「ひさびさだったので出られたことがまずうれしかった。そして、『また出られるチャンスがあれば』という思いが強くなった」
9月10日のJ2第32節・群馬戦で9試合ぶりにピッチに立った千葉のMF髙橋壱晟。高卒ルーキーながら開幕から先発に名を連ねるなど華々しいプロデビューを飾ったが、7月16日の第23節・熊本戦を最後に出場機会を得られず、最初の“プロの壁”にぶつかっていた。
だからこそ、群馬戦の感想を問うと、安堵感がこもった冒頭の言葉が最初に口についたのだろう。では、プロ1年目の“現在地” をどうとらえているのか。
「本当に苦しかった。みんなは『(出場できていないのは)たった数試合じゃん』と言うが、出られないのは悔しい。いまできることは何かということを考えて、考えて、思い詰めて…。人のいいところばっかりを見て僕もと。自分ができないことばかりやっていた」
苦悩とともに過ごしていた夏場の約2カ月間。その間はポジションを争う町田也真人や矢田旭というチーム随一のゲームメーカーの動きを盗もうとしたこともあった。それでも行き詰まり、さらに自分の心と向き合い続けてようやくたどり着いた答えが自身の武器を伸ばしていくブレない姿勢だった。

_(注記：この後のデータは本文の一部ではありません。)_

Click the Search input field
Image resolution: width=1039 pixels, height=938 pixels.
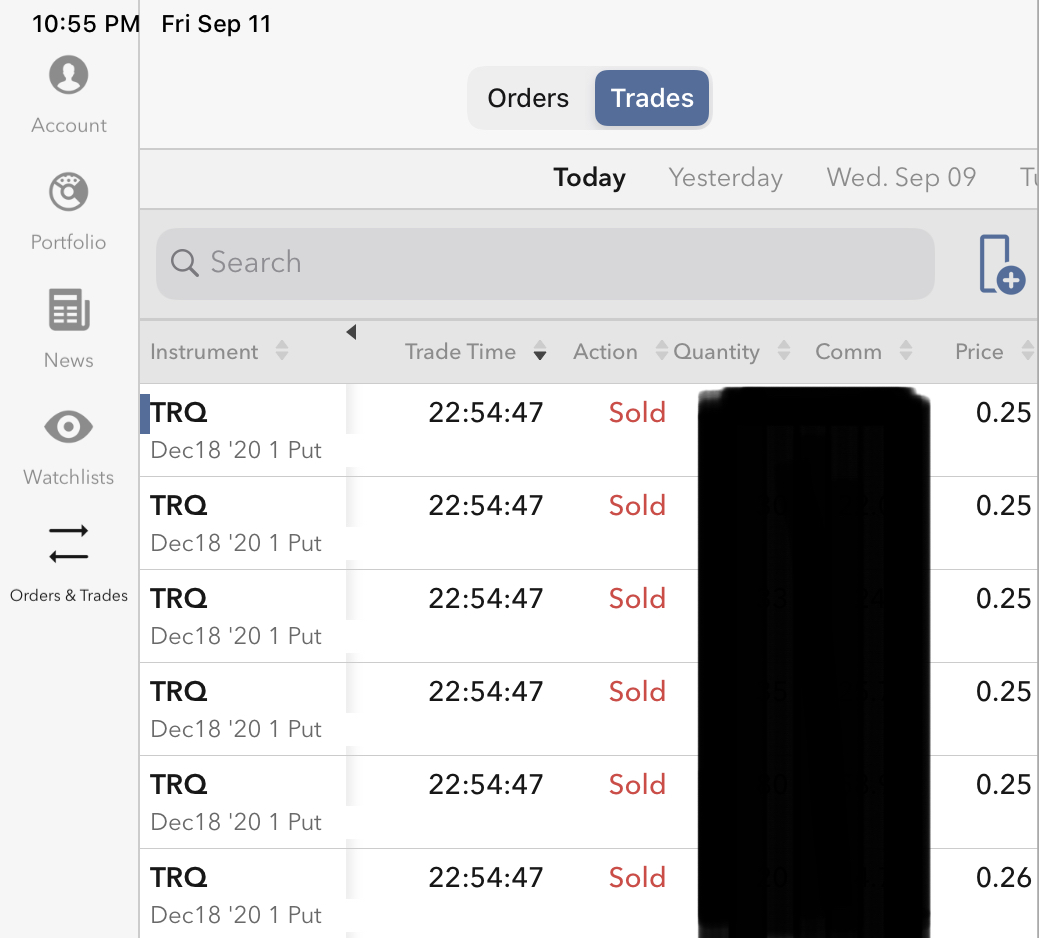pyautogui.click(x=560, y=263)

「也真人くんも旭さんも組み立てがうまい選手。そこはスゴイと思うが、僕は違うので。無理に全部やろうとせず、最初のころみたく、勢いでいけるぐらいやってみようと。もう一度、僕の特長であるゴールに向かうプレーを出していこうと、いましている」
チームはJ1昇格プレーオフ進出に向け、土俵際に追い込まれているが、「試合に出られていないのでやる気に満ち溢れている。なにか変化を起こしたい」。
いやにスッキリした表情でこう語る19歳が“救世主”となるのかー。期待せずにはいられない。